Острые дискуссии на эту тему, приобретающую особую важность в период американо-российской «перезагрузки», продолжаются и в российском экспертном сообществе. Стремясь познакомить свою аудиторию с максимально широким спектром мнений и подходов, Русская служба «Голоса Америки» решила побеседовать с известным московским журналистом, заместителем главного редактора вебсайта Grani.ru Николаем Руденским.
- Николай Евгеньевич, о судьбах политической системы, сложившейся в сегодняшней России, идут острые дискуссии. Иное дело ее характер: попытки определить его предпринимаются не так уж часто. Как бы вы охарактеризовали природу нынешней российской власти?

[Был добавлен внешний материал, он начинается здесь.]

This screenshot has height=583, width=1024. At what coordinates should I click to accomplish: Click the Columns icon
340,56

- Определить одним словом ее нелегко – как, впрочем, и всякое общественное явление. Сегодня часто говорят о том, что жизнь в России все явственнее напоминает позднее советское время. И к тому есть немало оснований. И тем не менее, ставить знак равенства я бы не стал. Если при Брежневе мы имели то, что можно назвать мягким тоталитаризмом, то сейчас это – авторитарный режим, причем тоже не самый жесткий. И, кстати, полагающийся не столько на репрессии, сколько на равнодушие, пассивность, цинизм… Весьма распространенные сегодня. Это, я бы сказал, благожелательный, народный авторитаризм. Зачастую говорящий с людьми на понятном им языке. Будем смотреть правде в глаза: до сих пор популярность этой власти довольно высока.

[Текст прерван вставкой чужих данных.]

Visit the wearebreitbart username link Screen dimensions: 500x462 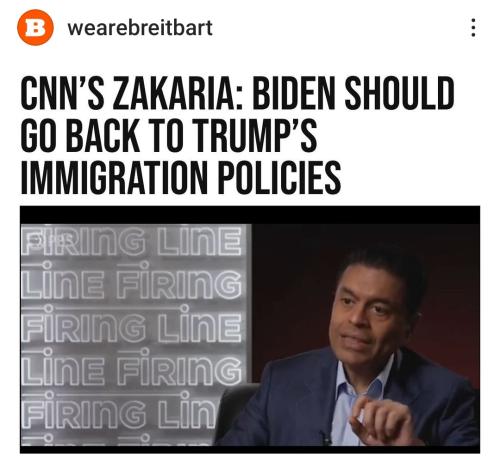pyautogui.click(x=140, y=28)
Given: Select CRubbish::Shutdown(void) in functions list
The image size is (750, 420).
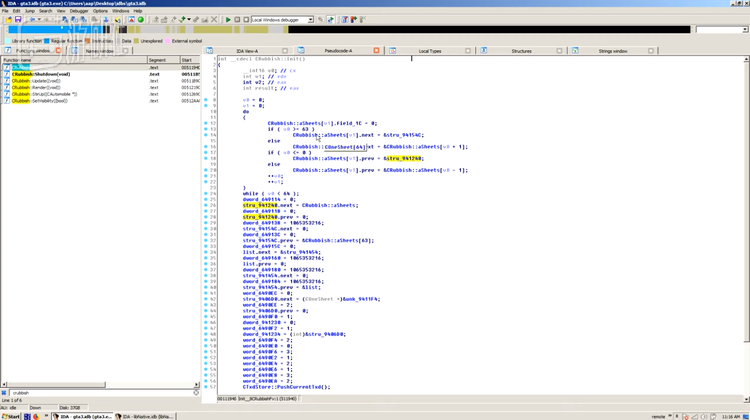Looking at the screenshot, I should pyautogui.click(x=40, y=74).
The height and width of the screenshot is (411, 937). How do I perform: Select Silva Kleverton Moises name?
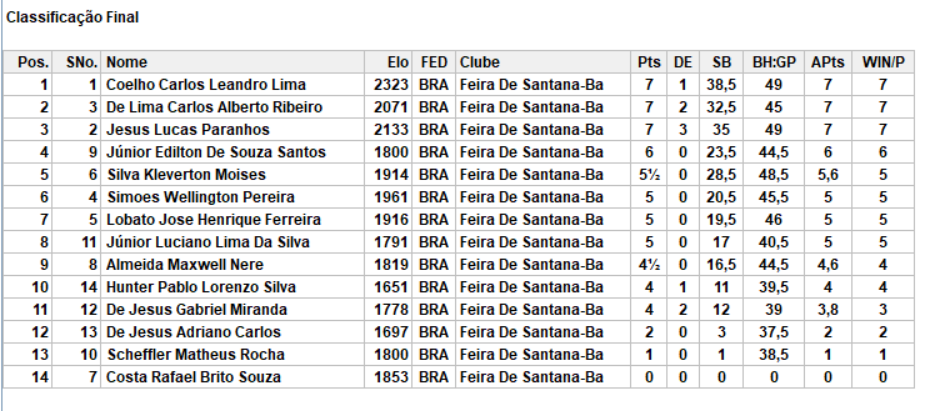186,175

- А какова, на ваш взгляд, ее идеология? Не так давно Владимир Буковский сказал в интервью «Голосу Америки», что, в строгом смысле слова, ее не существует, – можно говорить лишь о попытках ее сформулировать. Ваше мнение?

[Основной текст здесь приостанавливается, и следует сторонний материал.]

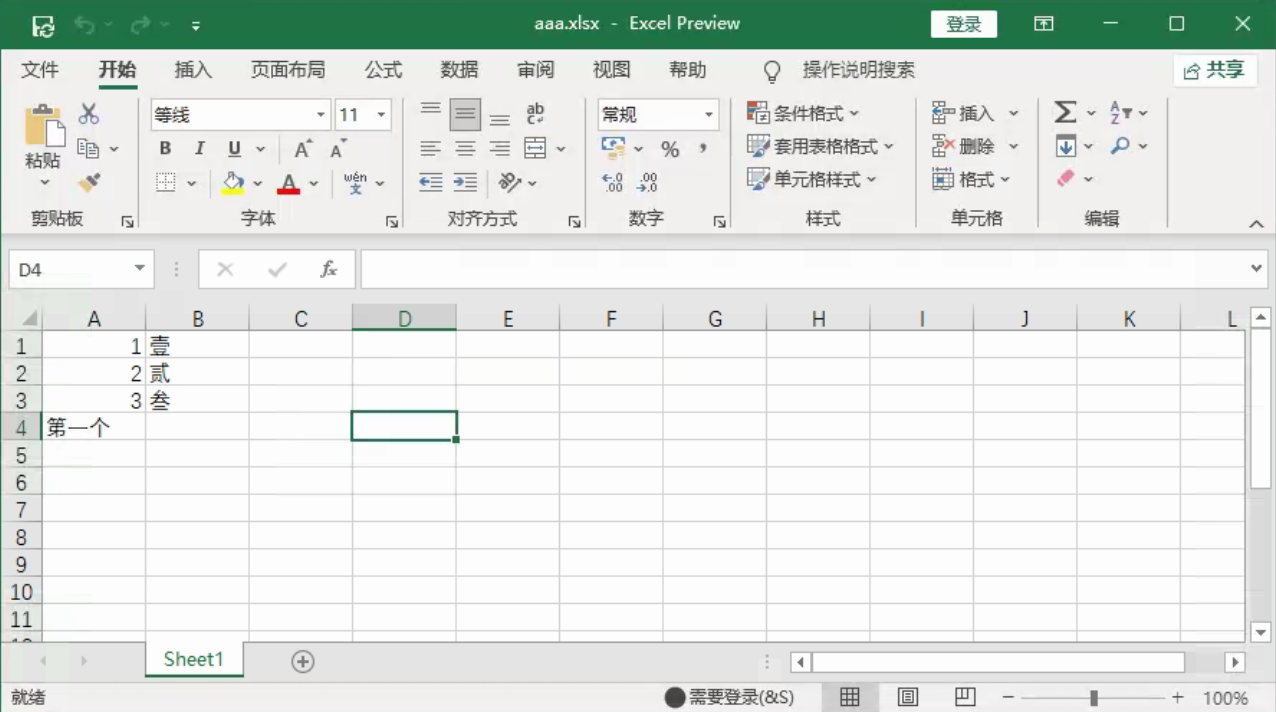This screenshot has height=712, width=1276.
Task: Toggle italic formatting
Action: pyautogui.click(x=199, y=149)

- Во многом я согласен с Владимиром Константиновичем, тем более, что он, разумеется, хорошо помнит советский режим. У него-то идеология была, и она играла большую, а на ранних этапах его истории – даже определяющую роль. А сейчас?.. То, что я говорил о равнодушии и цинизме, – это ведь относится и к верхам. Они так заняты сохранением своего властвующего положения, из которого они, разумеется, извлекают и большие материальные выгоды, что для идейной, идеологической мотивации своей власти у них попросту не остается ни времени, ни сил. И все же попытки сформировать официозную систему ценностей действительно предпринимаются. Другое дело, что тут имеет место явный разнобой. Многое берется из идеологии советского периода. Но при этом возрождается и официальная идеология царской России, причем – отнюдь не самого последнего времени. Я имею в виду в первую очередь известную триаду эпохи Николая Первого: православие, самодержавие и народность. Все это тщательно перемешивается и, так сказать, подается на стол. И героями оказываются как убитый большевиками Николай Второй, так и организаторы террора – Ленин и Сталин.
- Но Ленин все-таки в меньшей степени?
- Да, и это тоже не случайно. Ведь если говорить об идее, то это идея сильного государства... И конечно, Сталин ей отвечает больше: что ни говори, а при Сталине Советский Союз – преемник исторической России – достиг наибольшего могущества. А Ленин, напротив, ассоциируется с распадом государства, с крушением империи, с отторжением окраин… Впрочем, коммунисты – конечно, очень сильно трансформировавшие свою идеологию, – подчеркивают, что Ленин государство сохранил и в какой-то степени возродил. А вот роль разрушителей они отводят деятелям демократической Февральской революции…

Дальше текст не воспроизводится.